§ Exercise aim: In the entries below, find the line with "Click the yellow verified" and print exactly every line from there up to and including the line with "You are a computer-use agent. Image", with no other lines.

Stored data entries
-------------------------

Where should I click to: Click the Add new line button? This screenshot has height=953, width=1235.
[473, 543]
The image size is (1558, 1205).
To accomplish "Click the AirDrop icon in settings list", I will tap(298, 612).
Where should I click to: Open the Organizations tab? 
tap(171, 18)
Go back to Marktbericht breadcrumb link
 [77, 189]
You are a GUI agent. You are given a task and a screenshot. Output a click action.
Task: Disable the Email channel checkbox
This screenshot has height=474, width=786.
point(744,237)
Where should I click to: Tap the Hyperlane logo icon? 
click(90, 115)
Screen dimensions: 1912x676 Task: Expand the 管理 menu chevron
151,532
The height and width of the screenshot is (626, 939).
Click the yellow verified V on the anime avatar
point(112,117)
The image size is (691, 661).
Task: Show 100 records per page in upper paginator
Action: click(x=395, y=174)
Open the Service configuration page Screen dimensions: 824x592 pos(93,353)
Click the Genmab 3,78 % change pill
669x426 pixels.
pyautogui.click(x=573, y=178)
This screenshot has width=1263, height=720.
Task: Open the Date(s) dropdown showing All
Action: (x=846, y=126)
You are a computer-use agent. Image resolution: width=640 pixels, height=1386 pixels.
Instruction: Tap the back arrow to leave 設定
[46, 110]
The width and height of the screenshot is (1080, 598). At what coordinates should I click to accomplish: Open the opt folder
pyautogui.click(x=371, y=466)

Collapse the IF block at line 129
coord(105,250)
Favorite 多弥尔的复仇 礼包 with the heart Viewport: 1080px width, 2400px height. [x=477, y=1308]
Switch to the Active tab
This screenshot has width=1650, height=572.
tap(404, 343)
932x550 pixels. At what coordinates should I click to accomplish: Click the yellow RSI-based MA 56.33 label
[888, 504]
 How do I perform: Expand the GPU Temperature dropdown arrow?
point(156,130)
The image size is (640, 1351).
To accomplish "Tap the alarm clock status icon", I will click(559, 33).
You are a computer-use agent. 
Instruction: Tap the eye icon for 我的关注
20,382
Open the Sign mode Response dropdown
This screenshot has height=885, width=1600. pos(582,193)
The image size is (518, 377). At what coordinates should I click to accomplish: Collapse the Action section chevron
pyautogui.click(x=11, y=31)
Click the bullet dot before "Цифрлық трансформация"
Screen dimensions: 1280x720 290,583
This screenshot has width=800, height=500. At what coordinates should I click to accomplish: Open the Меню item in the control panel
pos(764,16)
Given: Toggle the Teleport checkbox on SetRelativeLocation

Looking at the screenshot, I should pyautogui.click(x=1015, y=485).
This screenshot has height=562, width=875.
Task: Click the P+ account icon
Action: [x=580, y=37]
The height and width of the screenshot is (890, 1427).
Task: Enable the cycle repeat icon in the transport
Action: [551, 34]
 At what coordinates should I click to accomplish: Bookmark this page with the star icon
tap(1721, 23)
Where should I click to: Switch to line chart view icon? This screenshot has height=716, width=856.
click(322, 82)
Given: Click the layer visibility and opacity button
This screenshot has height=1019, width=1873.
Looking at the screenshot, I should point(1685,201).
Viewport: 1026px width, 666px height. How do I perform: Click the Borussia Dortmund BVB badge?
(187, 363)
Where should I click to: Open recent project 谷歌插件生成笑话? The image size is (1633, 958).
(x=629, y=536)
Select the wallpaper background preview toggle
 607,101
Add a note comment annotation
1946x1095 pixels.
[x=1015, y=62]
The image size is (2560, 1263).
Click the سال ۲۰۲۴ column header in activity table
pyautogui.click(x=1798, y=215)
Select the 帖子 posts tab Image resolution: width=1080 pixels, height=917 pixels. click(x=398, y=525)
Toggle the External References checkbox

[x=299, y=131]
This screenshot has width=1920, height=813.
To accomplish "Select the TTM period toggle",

-------------------------

§ Result for this task:
Click the yellow verified V on the anime avatar
point(112,117)
The image size is (691, 661).
Task: Show 100 records per page in upper paginator
Action: click(x=395, y=174)
Open the Service configuration page Screen dimensions: 824x592 pos(93,353)
Click the Genmab 3,78 % change pill
669x426 pixels.
pyautogui.click(x=573, y=178)
This screenshot has width=1263, height=720.
Task: Open the Date(s) dropdown showing All
Action: (x=846, y=126)
You are a computer-use agent. Image resolution: width=640 pixels, height=1386 pixels.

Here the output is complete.